== Supplied data

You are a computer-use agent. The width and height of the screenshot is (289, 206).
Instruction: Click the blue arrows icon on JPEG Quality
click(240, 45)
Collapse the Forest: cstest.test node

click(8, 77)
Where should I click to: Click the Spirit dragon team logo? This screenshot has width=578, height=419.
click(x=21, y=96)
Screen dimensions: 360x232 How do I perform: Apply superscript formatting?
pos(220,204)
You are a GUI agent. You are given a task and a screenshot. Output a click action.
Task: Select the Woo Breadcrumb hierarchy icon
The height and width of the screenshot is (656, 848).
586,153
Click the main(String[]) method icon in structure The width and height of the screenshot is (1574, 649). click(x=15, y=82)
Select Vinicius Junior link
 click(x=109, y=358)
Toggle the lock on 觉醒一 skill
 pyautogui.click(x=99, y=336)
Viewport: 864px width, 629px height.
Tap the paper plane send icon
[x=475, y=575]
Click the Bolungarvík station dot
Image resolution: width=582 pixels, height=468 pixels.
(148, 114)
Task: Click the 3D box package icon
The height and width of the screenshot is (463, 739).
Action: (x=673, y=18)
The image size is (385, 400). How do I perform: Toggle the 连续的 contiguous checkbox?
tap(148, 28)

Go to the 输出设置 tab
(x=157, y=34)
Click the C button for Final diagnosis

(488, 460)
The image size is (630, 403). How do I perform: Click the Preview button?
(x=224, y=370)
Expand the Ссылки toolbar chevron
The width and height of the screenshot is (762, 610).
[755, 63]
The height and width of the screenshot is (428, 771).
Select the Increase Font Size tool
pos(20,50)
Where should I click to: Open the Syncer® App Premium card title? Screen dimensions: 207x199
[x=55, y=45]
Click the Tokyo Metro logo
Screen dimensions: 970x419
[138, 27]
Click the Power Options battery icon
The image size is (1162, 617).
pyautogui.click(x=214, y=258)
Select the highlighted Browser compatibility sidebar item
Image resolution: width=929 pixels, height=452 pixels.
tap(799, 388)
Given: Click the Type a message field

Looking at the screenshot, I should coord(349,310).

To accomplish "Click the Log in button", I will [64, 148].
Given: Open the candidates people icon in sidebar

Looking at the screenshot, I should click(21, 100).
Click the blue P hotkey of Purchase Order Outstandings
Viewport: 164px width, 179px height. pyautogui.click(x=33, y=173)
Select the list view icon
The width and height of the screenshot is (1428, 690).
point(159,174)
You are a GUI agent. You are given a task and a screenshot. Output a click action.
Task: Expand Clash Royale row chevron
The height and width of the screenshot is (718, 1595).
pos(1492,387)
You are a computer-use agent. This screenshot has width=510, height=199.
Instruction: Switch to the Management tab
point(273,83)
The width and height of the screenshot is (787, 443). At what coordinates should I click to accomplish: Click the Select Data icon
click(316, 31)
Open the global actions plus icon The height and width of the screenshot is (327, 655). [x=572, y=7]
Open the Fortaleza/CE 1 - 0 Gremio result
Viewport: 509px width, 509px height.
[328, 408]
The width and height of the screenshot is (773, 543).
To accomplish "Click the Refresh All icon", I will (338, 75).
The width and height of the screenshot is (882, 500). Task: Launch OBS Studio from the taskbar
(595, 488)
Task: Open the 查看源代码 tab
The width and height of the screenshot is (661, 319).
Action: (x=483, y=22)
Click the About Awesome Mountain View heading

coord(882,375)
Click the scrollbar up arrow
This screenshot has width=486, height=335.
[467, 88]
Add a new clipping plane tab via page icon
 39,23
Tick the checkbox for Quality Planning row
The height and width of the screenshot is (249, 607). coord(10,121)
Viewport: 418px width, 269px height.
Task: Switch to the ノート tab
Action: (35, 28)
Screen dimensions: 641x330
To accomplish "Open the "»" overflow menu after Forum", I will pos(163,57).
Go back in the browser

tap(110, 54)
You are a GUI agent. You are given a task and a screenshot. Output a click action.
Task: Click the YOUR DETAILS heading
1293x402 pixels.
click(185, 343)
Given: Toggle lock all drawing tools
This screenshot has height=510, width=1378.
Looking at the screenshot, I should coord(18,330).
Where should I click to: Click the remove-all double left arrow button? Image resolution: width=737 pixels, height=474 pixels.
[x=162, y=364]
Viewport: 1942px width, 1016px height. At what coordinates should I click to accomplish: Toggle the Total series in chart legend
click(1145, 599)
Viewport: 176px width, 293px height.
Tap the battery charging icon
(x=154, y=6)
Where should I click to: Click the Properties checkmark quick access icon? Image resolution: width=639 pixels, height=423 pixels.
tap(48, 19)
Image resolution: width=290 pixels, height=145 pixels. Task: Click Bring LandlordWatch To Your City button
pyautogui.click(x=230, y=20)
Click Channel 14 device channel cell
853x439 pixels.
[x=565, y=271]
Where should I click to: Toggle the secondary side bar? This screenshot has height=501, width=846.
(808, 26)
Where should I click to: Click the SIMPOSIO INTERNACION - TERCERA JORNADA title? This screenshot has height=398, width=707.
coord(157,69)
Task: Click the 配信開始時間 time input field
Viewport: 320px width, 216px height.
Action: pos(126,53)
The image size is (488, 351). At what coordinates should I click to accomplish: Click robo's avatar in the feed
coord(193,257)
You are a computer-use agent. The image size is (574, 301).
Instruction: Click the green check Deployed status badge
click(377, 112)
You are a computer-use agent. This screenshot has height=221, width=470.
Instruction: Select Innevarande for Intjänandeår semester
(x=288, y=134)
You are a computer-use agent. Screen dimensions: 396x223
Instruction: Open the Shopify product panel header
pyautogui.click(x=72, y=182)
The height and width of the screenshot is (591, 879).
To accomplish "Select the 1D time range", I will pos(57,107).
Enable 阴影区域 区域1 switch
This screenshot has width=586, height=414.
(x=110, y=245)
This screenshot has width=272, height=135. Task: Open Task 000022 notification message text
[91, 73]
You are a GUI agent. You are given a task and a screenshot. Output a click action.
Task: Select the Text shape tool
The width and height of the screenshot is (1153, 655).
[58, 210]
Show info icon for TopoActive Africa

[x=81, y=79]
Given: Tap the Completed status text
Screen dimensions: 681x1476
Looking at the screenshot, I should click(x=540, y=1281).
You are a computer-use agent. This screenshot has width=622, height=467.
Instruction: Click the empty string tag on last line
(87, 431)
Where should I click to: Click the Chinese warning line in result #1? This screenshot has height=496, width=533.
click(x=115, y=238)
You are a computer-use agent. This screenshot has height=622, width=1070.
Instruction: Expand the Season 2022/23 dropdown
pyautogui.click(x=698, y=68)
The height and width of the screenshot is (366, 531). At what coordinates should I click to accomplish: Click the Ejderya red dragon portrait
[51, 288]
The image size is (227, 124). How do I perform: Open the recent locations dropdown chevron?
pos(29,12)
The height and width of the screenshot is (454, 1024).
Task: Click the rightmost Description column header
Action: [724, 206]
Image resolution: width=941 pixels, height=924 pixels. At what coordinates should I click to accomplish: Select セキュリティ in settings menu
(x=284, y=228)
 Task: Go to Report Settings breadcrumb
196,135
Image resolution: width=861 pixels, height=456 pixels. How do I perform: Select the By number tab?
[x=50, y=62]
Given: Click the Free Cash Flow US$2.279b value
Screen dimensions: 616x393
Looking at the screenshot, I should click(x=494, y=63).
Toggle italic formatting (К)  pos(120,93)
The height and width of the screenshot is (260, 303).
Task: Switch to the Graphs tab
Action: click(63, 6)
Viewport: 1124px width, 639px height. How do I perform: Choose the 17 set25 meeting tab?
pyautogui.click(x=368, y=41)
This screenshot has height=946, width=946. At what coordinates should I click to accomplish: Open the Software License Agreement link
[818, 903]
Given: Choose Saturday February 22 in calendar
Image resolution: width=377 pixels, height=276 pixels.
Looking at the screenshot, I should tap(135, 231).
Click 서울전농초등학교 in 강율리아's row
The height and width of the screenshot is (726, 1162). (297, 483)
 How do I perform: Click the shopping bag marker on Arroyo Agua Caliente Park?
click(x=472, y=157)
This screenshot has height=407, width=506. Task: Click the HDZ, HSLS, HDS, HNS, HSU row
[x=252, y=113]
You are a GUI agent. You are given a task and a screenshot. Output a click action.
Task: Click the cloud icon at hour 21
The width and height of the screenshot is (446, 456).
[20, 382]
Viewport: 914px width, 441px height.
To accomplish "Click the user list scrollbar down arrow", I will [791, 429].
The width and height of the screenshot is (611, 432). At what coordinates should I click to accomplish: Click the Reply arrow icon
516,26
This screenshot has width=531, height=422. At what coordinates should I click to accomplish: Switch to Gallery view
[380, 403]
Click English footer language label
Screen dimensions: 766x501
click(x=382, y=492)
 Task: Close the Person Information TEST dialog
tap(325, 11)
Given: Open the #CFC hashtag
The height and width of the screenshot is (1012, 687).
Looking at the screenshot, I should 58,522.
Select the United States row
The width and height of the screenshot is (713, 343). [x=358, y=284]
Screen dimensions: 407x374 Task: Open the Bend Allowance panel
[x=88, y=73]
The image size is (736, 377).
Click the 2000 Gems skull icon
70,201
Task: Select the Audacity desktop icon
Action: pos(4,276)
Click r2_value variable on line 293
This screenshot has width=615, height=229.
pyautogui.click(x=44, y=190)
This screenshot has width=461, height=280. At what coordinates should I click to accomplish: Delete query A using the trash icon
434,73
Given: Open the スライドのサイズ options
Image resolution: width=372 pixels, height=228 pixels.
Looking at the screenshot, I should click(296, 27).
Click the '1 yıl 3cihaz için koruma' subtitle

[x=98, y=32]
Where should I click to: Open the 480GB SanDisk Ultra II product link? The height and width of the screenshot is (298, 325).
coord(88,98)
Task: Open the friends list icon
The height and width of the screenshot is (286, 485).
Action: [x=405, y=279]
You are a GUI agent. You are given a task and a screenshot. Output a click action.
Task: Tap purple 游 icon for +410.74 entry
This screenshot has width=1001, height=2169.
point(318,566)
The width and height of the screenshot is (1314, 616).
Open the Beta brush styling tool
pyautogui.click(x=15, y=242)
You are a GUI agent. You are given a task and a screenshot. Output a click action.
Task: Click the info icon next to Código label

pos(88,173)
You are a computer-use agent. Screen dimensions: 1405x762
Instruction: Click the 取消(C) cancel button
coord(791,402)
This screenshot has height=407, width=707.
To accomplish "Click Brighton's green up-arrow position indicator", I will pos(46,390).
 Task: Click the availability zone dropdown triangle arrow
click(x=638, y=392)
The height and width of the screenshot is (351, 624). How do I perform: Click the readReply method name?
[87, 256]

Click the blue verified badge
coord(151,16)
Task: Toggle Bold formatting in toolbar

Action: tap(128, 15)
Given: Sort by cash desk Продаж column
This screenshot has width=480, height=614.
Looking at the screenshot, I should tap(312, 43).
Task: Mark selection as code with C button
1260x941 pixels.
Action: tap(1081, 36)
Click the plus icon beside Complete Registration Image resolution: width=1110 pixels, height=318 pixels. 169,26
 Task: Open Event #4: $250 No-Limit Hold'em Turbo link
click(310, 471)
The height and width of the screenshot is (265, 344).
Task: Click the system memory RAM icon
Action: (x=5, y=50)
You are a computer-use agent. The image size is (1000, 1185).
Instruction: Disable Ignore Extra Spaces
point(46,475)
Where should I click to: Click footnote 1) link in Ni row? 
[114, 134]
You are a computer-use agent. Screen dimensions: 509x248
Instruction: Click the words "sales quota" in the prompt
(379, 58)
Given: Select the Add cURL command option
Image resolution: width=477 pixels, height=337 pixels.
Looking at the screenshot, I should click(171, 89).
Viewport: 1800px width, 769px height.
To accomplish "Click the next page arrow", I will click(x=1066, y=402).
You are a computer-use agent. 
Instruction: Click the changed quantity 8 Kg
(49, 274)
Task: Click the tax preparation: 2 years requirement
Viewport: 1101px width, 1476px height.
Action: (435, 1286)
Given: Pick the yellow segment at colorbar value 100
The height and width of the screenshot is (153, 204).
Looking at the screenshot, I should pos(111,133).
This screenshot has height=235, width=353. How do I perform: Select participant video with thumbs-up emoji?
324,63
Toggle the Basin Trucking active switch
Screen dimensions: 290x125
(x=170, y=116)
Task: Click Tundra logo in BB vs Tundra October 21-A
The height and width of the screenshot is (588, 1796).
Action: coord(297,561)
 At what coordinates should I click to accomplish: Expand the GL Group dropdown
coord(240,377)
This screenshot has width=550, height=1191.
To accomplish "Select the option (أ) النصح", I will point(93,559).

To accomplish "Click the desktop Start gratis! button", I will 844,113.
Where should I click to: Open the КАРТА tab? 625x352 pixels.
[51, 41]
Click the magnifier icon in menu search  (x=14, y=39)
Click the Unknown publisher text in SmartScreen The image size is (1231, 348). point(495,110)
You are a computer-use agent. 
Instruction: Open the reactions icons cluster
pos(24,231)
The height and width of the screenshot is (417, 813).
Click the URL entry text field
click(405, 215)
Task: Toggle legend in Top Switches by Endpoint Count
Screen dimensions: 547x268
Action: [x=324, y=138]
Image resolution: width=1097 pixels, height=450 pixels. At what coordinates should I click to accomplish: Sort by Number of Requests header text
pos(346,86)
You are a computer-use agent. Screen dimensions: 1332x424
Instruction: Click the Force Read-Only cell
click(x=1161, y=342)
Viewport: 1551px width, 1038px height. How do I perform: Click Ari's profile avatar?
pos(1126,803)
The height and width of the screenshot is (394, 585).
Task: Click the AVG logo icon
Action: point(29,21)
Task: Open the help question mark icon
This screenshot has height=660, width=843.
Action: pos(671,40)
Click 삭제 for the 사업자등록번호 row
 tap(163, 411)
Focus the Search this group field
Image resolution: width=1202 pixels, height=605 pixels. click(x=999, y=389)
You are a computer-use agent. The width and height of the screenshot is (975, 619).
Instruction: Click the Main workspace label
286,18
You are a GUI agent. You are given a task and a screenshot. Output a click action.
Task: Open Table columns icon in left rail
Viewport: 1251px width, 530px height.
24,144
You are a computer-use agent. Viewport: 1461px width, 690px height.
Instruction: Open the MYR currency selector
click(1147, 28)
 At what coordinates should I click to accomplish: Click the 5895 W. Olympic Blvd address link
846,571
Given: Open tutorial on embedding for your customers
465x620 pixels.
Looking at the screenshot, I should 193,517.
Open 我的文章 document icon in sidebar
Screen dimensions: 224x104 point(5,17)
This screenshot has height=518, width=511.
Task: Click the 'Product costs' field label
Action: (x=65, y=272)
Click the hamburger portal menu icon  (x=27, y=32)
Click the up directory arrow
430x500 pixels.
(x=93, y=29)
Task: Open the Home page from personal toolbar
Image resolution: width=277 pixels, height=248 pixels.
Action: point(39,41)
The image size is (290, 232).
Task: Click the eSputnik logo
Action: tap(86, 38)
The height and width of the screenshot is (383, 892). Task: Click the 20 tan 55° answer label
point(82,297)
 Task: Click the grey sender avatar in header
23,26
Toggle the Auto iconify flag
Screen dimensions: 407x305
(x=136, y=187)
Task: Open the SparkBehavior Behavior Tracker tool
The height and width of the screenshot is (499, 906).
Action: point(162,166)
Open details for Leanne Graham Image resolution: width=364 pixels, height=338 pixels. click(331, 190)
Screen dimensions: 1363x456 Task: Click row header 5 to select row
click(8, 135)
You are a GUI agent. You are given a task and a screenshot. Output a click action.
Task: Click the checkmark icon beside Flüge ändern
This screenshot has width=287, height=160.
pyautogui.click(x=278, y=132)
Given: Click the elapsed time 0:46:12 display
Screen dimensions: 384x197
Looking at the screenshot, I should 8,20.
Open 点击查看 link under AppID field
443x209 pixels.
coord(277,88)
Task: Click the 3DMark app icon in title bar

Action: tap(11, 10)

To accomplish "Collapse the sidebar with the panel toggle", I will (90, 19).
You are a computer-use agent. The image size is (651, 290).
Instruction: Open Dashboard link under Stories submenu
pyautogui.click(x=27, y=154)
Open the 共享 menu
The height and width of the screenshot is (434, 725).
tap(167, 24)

====

> [Exercise] Please print exactly the lines of the entries above, beginning with the line that contains "Given: Click the elapsed time 0:46:12 display" and ending with the last line.

> [Your solution]
Given: Click the elapsed time 0:46:12 display
Screen dimensions: 384x197
Looking at the screenshot, I should 8,20.
Open 点击查看 link under AppID field
443x209 pixels.
coord(277,88)
Task: Click the 3DMark app icon in title bar

Action: tap(11, 10)

To accomplish "Collapse the sidebar with the panel toggle", I will (90, 19).
You are a computer-use agent. The image size is (651, 290).
Instruction: Open Dashboard link under Stories submenu
pyautogui.click(x=27, y=154)
Open the 共享 menu
The height and width of the screenshot is (434, 725).
tap(167, 24)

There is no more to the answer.